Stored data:
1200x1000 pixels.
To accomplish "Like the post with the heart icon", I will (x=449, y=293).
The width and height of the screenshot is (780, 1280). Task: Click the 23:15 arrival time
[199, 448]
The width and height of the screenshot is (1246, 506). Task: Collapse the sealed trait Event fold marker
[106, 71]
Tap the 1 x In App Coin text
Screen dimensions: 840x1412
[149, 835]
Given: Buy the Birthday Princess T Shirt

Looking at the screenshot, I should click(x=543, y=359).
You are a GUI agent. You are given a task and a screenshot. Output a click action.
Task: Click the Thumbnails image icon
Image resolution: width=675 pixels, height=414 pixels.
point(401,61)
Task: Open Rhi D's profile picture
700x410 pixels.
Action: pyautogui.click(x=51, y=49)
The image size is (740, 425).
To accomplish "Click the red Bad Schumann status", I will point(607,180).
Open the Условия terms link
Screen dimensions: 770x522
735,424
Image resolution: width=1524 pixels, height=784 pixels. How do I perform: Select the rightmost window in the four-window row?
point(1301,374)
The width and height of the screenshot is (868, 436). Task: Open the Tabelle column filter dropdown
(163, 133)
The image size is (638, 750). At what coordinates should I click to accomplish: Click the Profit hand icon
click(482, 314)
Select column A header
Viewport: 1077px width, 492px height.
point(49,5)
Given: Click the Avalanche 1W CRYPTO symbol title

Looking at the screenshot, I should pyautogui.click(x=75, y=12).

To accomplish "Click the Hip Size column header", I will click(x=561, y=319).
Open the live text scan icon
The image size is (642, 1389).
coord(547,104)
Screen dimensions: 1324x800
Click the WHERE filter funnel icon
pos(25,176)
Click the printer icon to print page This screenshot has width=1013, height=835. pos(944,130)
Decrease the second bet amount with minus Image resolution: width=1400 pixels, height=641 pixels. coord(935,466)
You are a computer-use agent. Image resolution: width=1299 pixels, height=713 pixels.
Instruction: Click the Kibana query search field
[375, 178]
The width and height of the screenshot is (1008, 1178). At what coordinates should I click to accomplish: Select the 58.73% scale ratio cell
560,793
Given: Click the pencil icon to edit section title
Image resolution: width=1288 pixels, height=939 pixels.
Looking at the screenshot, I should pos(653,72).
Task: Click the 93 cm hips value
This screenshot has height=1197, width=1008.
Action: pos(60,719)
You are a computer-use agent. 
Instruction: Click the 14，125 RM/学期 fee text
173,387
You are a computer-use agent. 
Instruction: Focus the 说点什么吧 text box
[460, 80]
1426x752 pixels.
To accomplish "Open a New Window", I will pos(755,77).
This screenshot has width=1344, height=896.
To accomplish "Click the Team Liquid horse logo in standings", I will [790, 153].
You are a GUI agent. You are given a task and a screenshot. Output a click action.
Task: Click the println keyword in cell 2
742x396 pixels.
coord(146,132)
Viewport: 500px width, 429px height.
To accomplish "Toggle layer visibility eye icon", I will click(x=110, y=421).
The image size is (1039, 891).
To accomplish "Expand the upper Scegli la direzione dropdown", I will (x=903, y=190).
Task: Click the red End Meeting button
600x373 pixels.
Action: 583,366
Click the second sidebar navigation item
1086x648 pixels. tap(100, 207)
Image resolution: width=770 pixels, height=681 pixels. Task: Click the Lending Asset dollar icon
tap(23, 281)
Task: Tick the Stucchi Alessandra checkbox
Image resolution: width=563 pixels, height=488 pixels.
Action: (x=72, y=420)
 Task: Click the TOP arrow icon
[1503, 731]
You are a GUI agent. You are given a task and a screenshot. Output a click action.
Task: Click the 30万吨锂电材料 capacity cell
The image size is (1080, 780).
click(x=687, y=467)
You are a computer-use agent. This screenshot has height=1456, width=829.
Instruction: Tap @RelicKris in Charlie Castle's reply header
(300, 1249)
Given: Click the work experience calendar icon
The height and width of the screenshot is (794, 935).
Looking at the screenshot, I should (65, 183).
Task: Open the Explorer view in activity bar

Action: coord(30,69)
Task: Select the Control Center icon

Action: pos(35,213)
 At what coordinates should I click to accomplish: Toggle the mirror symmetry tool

• _Directions_
How many of the lines above contain the string "will"? Give the count alone.

• _Response below_
7